NEW YORK (Reuters Health) - Testing young athletes' thinking and memory skills in group settings, as is typically done before every season, may be less accurate than doing the tests individually, a new study finds.
Such tests are important because when athletes get head injuries, doctors often compare post-injury scores with preseason ones to see when they are recovered and ready to return to play.
Letting them back on the field too soon puts them at risk for "second impact syndrome," a rare but dangerous condition that happens when a second head injury occurs before the first one has healed.
High schools that use the tests generally give them to athletes in groups at the start of the season, partly because that's a lot cheaper and quicker than administering them to each athlete individually.
In the new study, Summer Ott of the Methodist Hospital Concussion Center in Houston and her colleagues compared scores from high schoolers who took one type of computer-based test individually with students who took it in a school computer lab with up to 19 teammates.
That test measures athletes' attention and memory skills, as well as processing speed and reaction time. On all of those scales, the 164 teens who took the test in groups scored lower than the 167 who did it without any distracting peers.
The findings add to other studies challenging the brain tests' accuracy. According to Paul Comper, a concussion expert at the University of Toronto, they show that doctors and trainers need to use their own judgment -- and not just a number -- to decide when injured athletes are back to normal.

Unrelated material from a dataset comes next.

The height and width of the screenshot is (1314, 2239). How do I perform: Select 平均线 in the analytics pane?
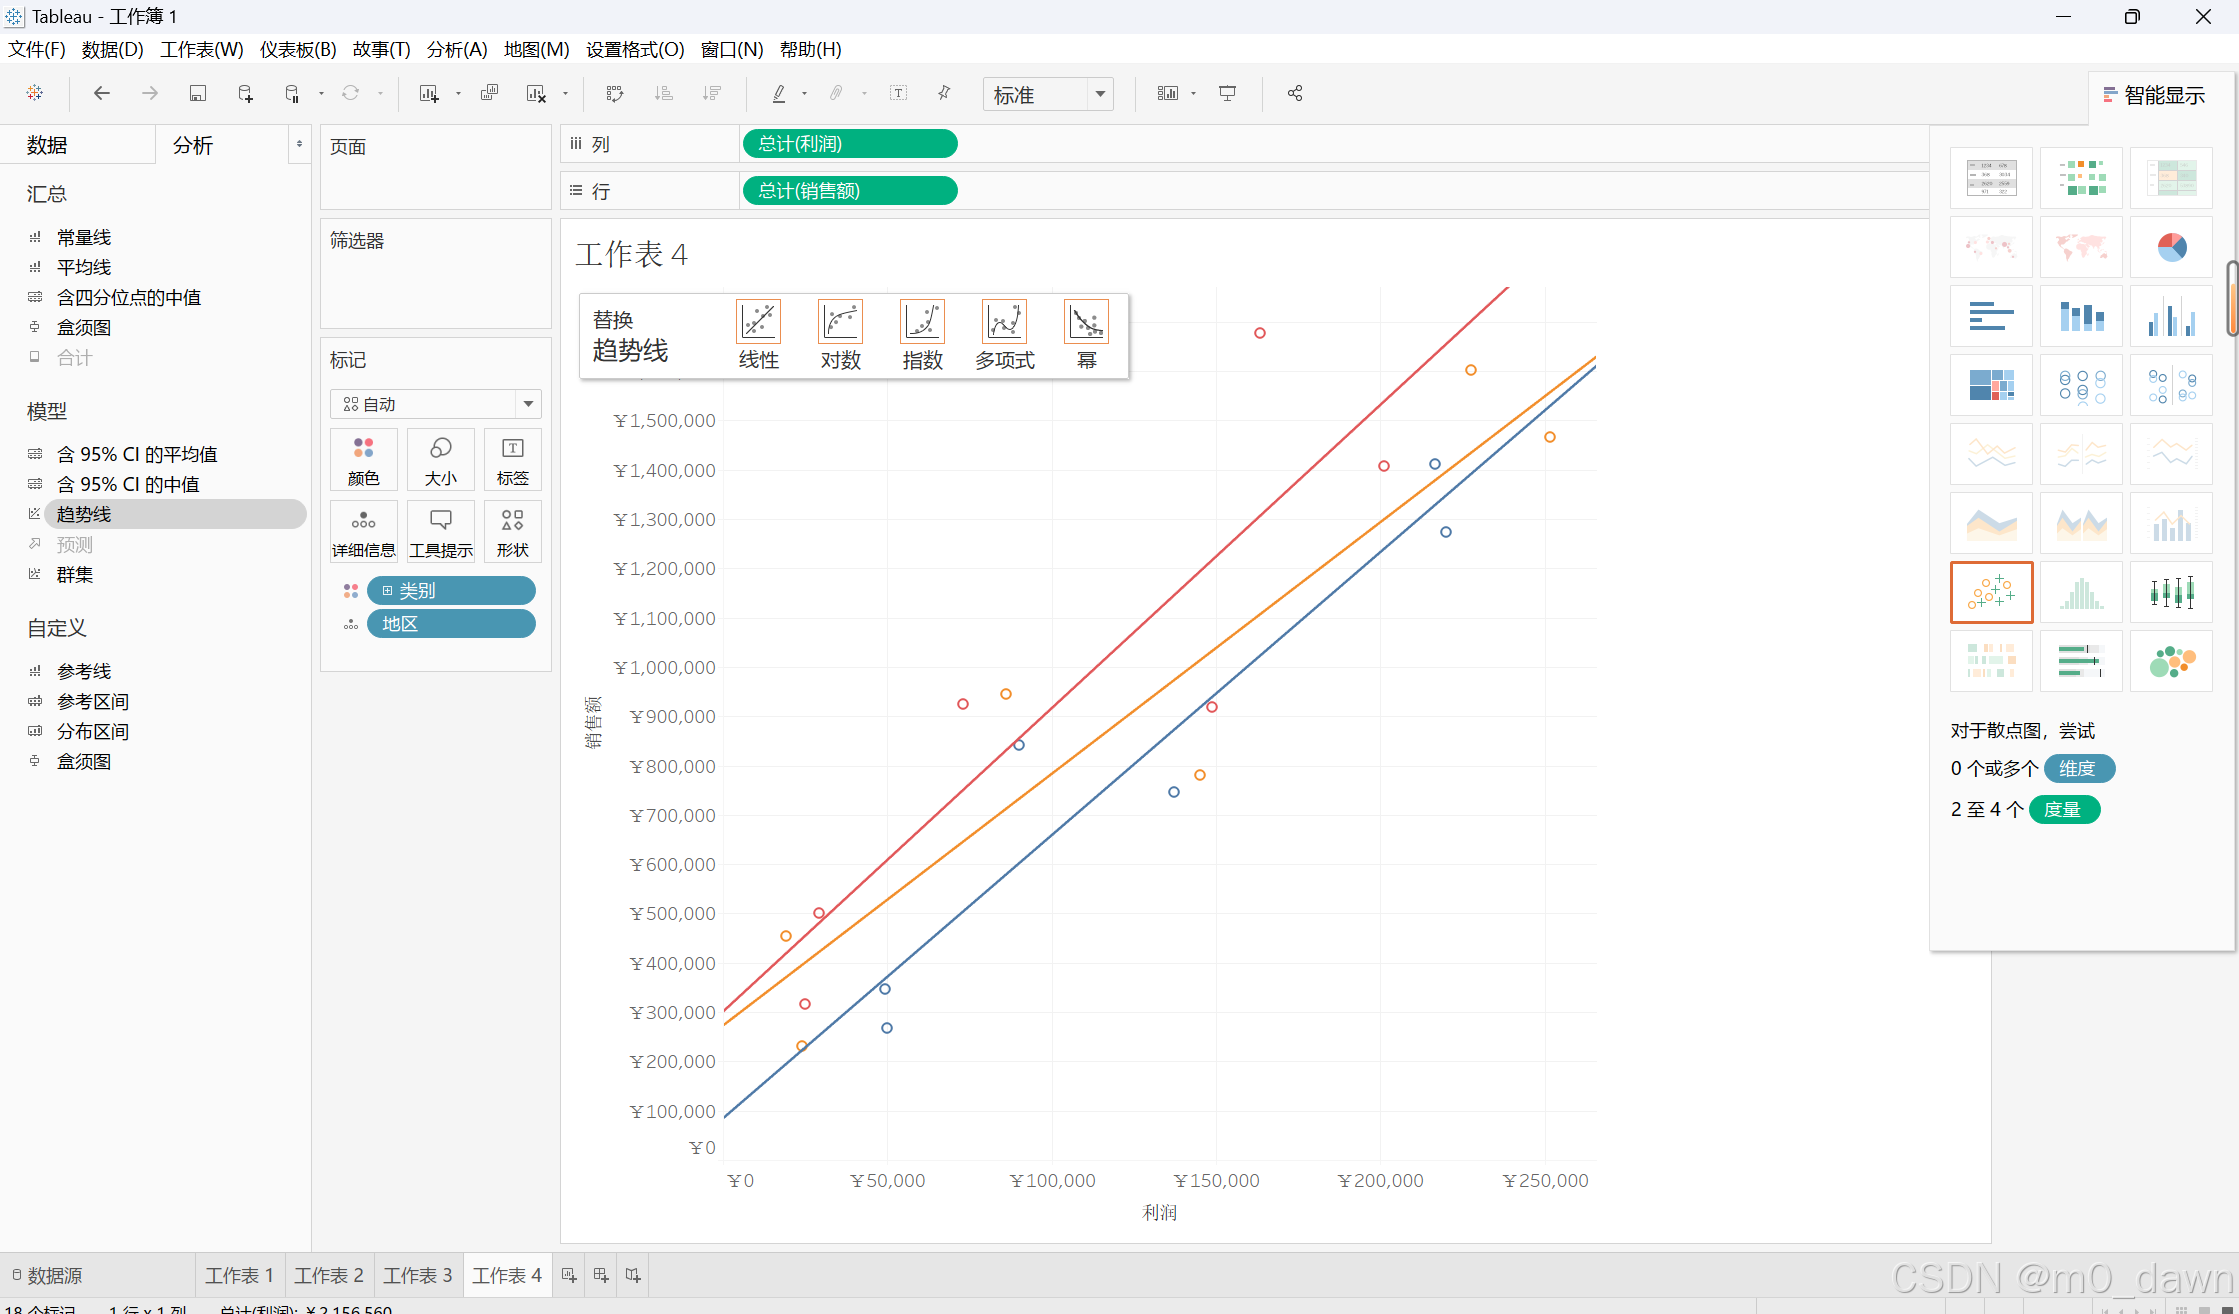coord(84,268)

"It's not as simple as a young athlete taking a 25-minute test and then they get a concussion and then somebody can look at a score and they get a red light or a green light," Comper, who was not involved in the new research, told Reuters Health.
That doesn't mean the tests aren't useful, Comper and Ott agreed. But the more accurate an initial, pre-injury score is, the more a later score can tell doctors about an injured brain.
How focused athletes are while taking the test, as well as their mood and stress levels, affects scores of how well the brain is working, Comper said.
He pointed out that when the tests are done after an injury, it's never in a group setting. If athletes were distracted while taking their initial tests, doctors might not notice when post-concussion scores are lower than they should be.
Still, group testing shouldn't be done away with, Ott warned, because any pre-injury scores are better than none -- and individual testing isn't always feasible.
She and her colleagues suggest in The American Journal of Sports Medicine that schools should try to make group testing rooms as quiet and distraction-free as possible, space athletes apart at computers and make sure they're not tired when they're taking the tests. That means no testing after two-a-day practices, she said.
Comper said it's important that doctors consider any lingering symptoms and use their clinical judgment when interpreting post-injury tests and deciding whether athletes are ready to play again, regardless of how baseline testing was done.
Still, he said, "These tests are valuable, there's no doubt about it. We shouldn't lose that message."